It is very sad to hear of the untimely death of Peter Cropper, for forty years the inspirational and charismatic leader of the Lindsay String Quartet.
When we lived in Sheffield, we often went to hear the Lindsays play at the Sheffield Crucible Theatre (not the big hall, but the very intimate studio theatre where the players sit in a central space surrounded by tiered seats, a few hundred people just yards away). These could be extraordinary occasions, which always involved Peter Cropper talking to the audience about what the Quartet was about to play. His enthusiasm and passionate involvement made for memorable evenings. The playing wasn’t always immaculate — but “Who wants perfection? Perfection is sterile. We’re human beings.” Peter Cropper was also instrumental in setting up quite exceptional series of concerts over the years in Sheffield’s ‘Music in the Round’ (I guess using his personal warmth and contacts to entice world-renowned musicians to this small venue).
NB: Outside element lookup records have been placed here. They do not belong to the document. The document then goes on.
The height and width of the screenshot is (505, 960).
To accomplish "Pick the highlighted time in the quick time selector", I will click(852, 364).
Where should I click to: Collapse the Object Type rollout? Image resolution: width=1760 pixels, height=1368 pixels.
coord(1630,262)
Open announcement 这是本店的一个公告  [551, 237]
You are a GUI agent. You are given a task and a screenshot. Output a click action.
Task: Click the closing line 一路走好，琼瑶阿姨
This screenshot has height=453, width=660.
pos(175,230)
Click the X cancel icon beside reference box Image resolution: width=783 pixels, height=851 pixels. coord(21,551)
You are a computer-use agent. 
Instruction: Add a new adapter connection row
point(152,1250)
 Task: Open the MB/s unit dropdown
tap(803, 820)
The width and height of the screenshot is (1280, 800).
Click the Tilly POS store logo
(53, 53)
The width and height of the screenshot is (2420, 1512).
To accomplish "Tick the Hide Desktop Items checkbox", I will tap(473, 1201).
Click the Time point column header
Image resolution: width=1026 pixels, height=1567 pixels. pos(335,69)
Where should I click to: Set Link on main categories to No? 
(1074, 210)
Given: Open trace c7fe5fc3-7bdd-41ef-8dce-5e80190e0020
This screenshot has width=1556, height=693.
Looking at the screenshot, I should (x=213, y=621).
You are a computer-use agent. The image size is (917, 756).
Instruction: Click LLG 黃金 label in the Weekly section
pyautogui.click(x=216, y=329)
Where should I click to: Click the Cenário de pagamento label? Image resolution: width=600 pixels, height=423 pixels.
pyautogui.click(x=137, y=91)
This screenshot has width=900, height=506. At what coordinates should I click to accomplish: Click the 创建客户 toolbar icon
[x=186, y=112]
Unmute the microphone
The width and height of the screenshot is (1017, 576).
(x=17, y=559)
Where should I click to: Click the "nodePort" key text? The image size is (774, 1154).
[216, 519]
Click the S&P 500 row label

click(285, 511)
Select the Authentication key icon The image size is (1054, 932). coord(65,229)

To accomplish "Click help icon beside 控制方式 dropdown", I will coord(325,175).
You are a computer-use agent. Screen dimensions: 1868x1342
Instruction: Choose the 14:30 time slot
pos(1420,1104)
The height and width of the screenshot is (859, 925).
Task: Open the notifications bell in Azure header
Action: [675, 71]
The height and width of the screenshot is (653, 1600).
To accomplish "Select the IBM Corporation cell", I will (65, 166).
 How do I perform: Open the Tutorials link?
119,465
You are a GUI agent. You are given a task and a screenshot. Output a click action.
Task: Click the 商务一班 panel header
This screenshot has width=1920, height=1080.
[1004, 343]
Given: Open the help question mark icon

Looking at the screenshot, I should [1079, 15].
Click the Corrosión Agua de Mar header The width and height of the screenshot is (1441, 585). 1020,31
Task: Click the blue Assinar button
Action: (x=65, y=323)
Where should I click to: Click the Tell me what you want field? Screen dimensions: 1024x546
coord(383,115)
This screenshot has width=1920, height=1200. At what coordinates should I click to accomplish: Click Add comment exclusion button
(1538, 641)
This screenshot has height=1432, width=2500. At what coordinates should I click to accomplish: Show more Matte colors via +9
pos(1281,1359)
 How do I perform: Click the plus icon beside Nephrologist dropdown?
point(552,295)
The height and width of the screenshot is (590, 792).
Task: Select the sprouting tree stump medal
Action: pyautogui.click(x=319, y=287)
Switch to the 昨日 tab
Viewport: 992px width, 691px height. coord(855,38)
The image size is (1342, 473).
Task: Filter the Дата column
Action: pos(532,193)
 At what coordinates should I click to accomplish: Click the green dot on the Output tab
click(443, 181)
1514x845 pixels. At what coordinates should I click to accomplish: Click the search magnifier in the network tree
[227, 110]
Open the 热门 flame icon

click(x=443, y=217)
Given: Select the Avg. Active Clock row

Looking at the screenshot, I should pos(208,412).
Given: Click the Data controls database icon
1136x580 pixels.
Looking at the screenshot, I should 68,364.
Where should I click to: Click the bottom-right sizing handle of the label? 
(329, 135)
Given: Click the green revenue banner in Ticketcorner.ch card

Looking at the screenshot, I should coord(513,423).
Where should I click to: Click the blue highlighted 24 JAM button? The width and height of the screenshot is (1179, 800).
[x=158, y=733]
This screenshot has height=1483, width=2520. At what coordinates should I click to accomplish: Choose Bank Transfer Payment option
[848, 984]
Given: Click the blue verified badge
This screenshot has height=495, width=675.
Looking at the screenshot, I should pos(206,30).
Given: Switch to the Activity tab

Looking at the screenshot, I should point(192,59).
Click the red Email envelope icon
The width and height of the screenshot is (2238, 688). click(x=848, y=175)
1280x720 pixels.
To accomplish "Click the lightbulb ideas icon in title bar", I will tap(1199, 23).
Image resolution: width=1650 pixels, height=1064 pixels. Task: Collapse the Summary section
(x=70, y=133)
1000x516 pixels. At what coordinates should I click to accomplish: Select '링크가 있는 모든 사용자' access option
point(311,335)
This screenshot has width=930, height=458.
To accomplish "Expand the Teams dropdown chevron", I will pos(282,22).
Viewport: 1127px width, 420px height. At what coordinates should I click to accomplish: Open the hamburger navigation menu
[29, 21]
The Lindsays were at the height of their musical achievement in the period when we were able to hear them so often, and the CDs that came out at this time — often, like the ‘Bohemians’ series, after series of performances in Sheffield and the Wigmore Hall — are consistently wonderful and are among the very best quartet performances we have. Peter Cropper’s playing on their Haydn disks shows a warmth and a delight in Haydn’s endless invention that is absolutely captivating. The quartet’s Beethoven is unsurpassed.
But I also have more personal memories. When at school, The Daughter was taught the violin by Nina Martin, Peter Cropper’s wife. And Nina would a couple of times a year arrange concerts of her pupils (and pupils of local viola and cello teachers, so quartets and baroque concertos could be played). After the concerts, some pupils and parents would often go back to Peter and Nina’s house, and crammed into the sitting room there would be more music. I can remember now a scratch, sight-read, performance of the first half of Mendelssohn’s Octet with six assorted school kids, including The Daughter on fourth violin, plus Nina busking on second viola, and Peter attacking the first violin part with his usual passion, and inspiring a moment of magic from his impromptu ensemble.
Marvellous. Your second paragraph incidentally reminded me of what I used to value about Thursday evenings at Kettle’s Yard.
Dion
Thanks. That’s a wonderfully vivid piece of writing. Especially the third paragraph.
Maybe just for me, but in some sense you brought him back to life.